Reproduce the whole listing that follows, exactly as it stands.

◆ ◆ ◆ ◆

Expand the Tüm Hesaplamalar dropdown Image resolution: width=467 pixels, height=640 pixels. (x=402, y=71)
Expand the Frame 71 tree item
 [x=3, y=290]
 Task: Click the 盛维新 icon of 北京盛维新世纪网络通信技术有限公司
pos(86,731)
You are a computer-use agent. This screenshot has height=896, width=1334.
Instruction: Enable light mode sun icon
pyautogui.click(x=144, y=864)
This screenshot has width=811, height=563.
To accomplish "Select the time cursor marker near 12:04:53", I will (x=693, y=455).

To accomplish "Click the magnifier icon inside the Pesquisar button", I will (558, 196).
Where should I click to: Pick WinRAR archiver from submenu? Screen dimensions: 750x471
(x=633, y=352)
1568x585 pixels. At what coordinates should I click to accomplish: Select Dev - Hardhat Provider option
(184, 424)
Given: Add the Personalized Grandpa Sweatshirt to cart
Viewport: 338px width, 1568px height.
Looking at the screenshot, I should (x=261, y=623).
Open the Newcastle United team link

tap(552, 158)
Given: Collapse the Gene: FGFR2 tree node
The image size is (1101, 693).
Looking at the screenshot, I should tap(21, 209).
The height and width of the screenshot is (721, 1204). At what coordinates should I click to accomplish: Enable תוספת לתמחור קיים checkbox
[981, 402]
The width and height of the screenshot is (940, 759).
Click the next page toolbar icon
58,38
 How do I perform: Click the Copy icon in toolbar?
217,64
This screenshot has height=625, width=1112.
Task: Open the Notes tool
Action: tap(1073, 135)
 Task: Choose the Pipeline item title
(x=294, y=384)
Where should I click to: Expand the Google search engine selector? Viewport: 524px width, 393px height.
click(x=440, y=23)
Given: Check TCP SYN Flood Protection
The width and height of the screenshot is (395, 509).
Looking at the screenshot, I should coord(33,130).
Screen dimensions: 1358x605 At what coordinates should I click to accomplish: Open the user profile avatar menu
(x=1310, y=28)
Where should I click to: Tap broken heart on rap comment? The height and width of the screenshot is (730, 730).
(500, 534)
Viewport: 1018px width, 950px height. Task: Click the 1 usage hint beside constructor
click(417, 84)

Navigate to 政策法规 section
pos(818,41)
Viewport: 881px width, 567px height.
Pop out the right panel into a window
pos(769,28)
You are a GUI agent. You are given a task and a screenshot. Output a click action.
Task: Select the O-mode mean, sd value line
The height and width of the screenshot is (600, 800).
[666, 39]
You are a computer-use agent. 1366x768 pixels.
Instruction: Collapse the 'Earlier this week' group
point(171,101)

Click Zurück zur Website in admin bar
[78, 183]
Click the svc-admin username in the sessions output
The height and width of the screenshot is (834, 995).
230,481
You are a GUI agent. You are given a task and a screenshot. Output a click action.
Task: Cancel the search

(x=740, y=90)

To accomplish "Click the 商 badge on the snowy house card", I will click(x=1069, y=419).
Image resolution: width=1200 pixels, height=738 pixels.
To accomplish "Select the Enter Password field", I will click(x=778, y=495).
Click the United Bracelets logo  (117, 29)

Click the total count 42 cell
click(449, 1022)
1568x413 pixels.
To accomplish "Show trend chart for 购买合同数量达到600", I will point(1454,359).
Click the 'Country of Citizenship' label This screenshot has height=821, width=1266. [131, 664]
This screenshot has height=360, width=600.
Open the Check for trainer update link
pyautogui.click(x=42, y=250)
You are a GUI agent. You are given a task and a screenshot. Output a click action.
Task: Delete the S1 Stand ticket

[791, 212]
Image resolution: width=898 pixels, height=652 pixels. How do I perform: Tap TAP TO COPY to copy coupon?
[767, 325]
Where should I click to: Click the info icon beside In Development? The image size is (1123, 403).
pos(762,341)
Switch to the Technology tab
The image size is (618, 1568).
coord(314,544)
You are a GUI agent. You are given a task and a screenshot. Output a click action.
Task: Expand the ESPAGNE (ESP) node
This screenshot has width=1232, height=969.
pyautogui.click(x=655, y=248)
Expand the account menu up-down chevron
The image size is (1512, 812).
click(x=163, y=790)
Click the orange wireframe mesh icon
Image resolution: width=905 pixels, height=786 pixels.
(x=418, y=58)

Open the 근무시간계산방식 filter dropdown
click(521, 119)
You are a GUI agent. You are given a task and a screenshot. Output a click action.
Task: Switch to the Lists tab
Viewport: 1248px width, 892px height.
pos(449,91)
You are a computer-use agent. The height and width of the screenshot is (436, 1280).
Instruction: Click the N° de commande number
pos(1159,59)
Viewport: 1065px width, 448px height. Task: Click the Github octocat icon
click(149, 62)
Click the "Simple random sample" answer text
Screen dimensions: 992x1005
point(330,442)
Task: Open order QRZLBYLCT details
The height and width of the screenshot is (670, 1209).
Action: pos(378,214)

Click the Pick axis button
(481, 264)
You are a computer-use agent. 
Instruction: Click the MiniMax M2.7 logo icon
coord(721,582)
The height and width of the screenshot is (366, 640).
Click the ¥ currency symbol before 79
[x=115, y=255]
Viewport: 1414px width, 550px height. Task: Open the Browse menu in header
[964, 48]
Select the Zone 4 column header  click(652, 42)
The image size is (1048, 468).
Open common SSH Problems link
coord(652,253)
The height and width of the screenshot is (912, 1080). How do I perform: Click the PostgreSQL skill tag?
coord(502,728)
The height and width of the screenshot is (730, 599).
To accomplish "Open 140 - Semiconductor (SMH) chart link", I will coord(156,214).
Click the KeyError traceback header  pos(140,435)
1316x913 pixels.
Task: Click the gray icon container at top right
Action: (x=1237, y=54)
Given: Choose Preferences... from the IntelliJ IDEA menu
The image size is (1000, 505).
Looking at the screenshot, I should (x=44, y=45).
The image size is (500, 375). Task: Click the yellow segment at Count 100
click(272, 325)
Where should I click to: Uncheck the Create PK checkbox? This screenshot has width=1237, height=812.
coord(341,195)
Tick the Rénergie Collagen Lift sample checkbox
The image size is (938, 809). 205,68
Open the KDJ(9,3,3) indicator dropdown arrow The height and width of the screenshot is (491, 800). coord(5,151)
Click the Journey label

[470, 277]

◆ ◆ ◆ ◆

_SOLUTION FOR THIS PROBLEM_
Expand the Tüm Hesaplamalar dropdown Image resolution: width=467 pixels, height=640 pixels. (x=402, y=71)
Expand the Frame 71 tree item
 [x=3, y=290]
 Task: Click the 盛维新 icon of 北京盛维新世纪网络通信技术有限公司
pos(86,731)
You are a computer-use agent. This screenshot has height=896, width=1334.
Instruction: Enable light mode sun icon
pyautogui.click(x=144, y=864)
This screenshot has width=811, height=563.
To accomplish "Select the time cursor marker near 12:04:53", I will (x=693, y=455).

To accomplish "Click the magnifier icon inside the Pesquisar button", I will (558, 196).
Where should I click to: Pick WinRAR archiver from submenu? Screen dimensions: 750x471
(x=633, y=352)
1568x585 pixels. At what coordinates should I click to accomplish: Select Dev - Hardhat Provider option
(184, 424)
Given: Add the Personalized Grandpa Sweatshirt to cart
Viewport: 338px width, 1568px height.
Looking at the screenshot, I should (x=261, y=623).
Open the Newcastle United team link

tap(552, 158)
Given: Collapse the Gene: FGFR2 tree node
The image size is (1101, 693).
Looking at the screenshot, I should tap(21, 209).
The height and width of the screenshot is (721, 1204). At what coordinates should I click to accomplish: Enable תוספת לתמחור קיים checkbox
[981, 402]
The width and height of the screenshot is (940, 759).
Click the next page toolbar icon
58,38
 How do I perform: Click the Copy icon in toolbar?
217,64
This screenshot has height=625, width=1112.
Task: Open the Notes tool
Action: tap(1073, 135)
 Task: Choose the Pipeline item title
(x=294, y=384)
Where should I click to: Expand the Google search engine selector? Viewport: 524px width, 393px height.
click(x=440, y=23)
Given: Check TCP SYN Flood Protection
The width and height of the screenshot is (395, 509).
Looking at the screenshot, I should coord(33,130).
Screen dimensions: 1358x605 At what coordinates should I click to accomplish: Open the user profile avatar menu
(x=1310, y=28)
Where should I click to: Tap broken heart on rap comment? The height and width of the screenshot is (730, 730).
(500, 534)
Viewport: 1018px width, 950px height. Task: Click the 1 usage hint beside constructor
click(417, 84)

Navigate to 政策法规 section
pos(818,41)
Viewport: 881px width, 567px height.
Pop out the right panel into a window
pos(769,28)
You are a GUI agent. You are given a task and a screenshot. Output a click action.
Task: Select the O-mode mean, sd value line
The height and width of the screenshot is (600, 800).
[666, 39]
You are a computer-use agent. 1366x768 pixels.
Instruction: Collapse the 'Earlier this week' group
point(171,101)

Click Zurück zur Website in admin bar
[78, 183]
Click the svc-admin username in the sessions output
The height and width of the screenshot is (834, 995).
230,481
You are a GUI agent. You are given a task and a screenshot. Output a click action.
Task: Cancel the search

(x=740, y=90)

To accomplish "Click the 商 badge on the snowy house card", I will click(x=1069, y=419).
Image resolution: width=1200 pixels, height=738 pixels.
To accomplish "Select the Enter Password field", I will click(x=778, y=495).
Click the United Bracelets logo  (117, 29)

Click the total count 42 cell
click(449, 1022)
1568x413 pixels.
To accomplish "Show trend chart for 购买合同数量达到600", I will point(1454,359).
Click the 'Country of Citizenship' label This screenshot has height=821, width=1266. [131, 664]
This screenshot has height=360, width=600.
Open the Check for trainer update link
pyautogui.click(x=42, y=250)
You are a GUI agent. You are given a task and a screenshot. Output a click action.
Task: Delete the S1 Stand ticket

[791, 212]
Image resolution: width=898 pixels, height=652 pixels. How do I perform: Tap TAP TO COPY to copy coupon?
[767, 325]
Where should I click to: Click the info icon beside In Development? The image size is (1123, 403).
pos(762,341)
Switch to the Technology tab
The image size is (618, 1568).
coord(314,544)
You are a GUI agent. You are given a task and a screenshot. Output a click action.
Task: Expand the ESPAGNE (ESP) node
This screenshot has width=1232, height=969.
pyautogui.click(x=655, y=248)
Expand the account menu up-down chevron
The image size is (1512, 812).
click(x=163, y=790)
Click the orange wireframe mesh icon
Image resolution: width=905 pixels, height=786 pixels.
(x=418, y=58)

Open the 근무시간계산방식 filter dropdown
click(521, 119)
You are a GUI agent. You are given a task and a screenshot. Output a click action.
Task: Switch to the Lists tab
Viewport: 1248px width, 892px height.
pos(449,91)
You are a computer-use agent. The height and width of the screenshot is (436, 1280).
Instruction: Click the N° de commande number
pos(1159,59)
Viewport: 1065px width, 448px height. Task: Click the Github octocat icon
click(149, 62)
Click the "Simple random sample" answer text
Screen dimensions: 992x1005
point(330,442)
Task: Open order QRZLBYLCT details
The height and width of the screenshot is (670, 1209).
Action: pos(378,214)

Click the Pick axis button
(481, 264)
You are a computer-use agent. 
Instruction: Click the MiniMax M2.7 logo icon
coord(721,582)
The height and width of the screenshot is (366, 640).
Click the ¥ currency symbol before 79
[x=115, y=255]
Viewport: 1414px width, 550px height. Task: Open the Browse menu in header
[964, 48]
Select the Zone 4 column header  click(652, 42)
The image size is (1048, 468).
Open common SSH Problems link
coord(652,253)
The height and width of the screenshot is (912, 1080). How do I perform: Click the PostgreSQL skill tag?
coord(502,728)
The height and width of the screenshot is (730, 599).
To accomplish "Open 140 - Semiconductor (SMH) chart link", I will coord(156,214).
Click the KeyError traceback header  pos(140,435)
1316x913 pixels.
Task: Click the gray icon container at top right
Action: (x=1237, y=54)
Given: Choose Preferences... from the IntelliJ IDEA menu
The image size is (1000, 505).
Looking at the screenshot, I should (x=44, y=45).
The image size is (500, 375). Task: Click the yellow segment at Count 100
click(272, 325)
Where should I click to: Uncheck the Create PK checkbox? This screenshot has width=1237, height=812.
coord(341,195)
Tick the Rénergie Collagen Lift sample checkbox
The image size is (938, 809). 205,68
Open the KDJ(9,3,3) indicator dropdown arrow The height and width of the screenshot is (491, 800). coord(5,151)
Click the Journey label

[470, 277]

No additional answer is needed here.